## Data extracted from a collection
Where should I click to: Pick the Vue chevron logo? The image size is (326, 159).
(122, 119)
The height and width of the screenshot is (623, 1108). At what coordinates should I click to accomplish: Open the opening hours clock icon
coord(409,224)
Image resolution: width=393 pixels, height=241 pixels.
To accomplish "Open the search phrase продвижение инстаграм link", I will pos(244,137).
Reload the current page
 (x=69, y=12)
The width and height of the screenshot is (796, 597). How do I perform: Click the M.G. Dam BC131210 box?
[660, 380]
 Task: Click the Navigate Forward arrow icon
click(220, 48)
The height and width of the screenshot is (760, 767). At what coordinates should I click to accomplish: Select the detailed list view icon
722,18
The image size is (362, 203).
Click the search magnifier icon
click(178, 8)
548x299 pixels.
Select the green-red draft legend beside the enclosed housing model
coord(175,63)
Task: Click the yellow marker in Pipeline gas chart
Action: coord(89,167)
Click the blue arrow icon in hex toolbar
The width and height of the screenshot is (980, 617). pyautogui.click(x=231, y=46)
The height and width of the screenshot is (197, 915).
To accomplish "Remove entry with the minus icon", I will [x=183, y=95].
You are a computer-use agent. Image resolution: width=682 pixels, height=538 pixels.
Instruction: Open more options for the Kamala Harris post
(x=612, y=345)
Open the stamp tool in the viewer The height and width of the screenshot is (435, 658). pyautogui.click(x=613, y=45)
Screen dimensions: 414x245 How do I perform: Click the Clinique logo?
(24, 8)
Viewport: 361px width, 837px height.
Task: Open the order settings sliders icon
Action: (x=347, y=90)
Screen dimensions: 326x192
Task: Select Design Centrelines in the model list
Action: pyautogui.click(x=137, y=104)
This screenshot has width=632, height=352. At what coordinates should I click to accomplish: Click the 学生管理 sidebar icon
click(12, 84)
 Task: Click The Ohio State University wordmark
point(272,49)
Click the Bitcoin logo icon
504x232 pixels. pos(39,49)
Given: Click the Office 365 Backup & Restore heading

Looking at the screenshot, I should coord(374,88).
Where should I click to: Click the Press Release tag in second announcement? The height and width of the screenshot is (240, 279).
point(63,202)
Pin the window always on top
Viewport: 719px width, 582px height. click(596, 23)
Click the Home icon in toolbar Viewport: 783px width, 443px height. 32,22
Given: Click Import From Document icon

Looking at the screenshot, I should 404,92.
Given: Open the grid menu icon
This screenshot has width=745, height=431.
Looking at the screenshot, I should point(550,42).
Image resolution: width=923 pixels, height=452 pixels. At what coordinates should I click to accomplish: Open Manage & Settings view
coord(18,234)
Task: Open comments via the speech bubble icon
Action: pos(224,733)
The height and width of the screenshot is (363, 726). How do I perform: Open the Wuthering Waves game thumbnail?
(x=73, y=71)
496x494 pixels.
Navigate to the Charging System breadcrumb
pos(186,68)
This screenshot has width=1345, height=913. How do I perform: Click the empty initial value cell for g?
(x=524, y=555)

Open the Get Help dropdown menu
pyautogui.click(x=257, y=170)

## Assignment
Taking the records above as a whole, work out how many of their lines hold the word "will". The reply should be that number alone.

## Worked solution
2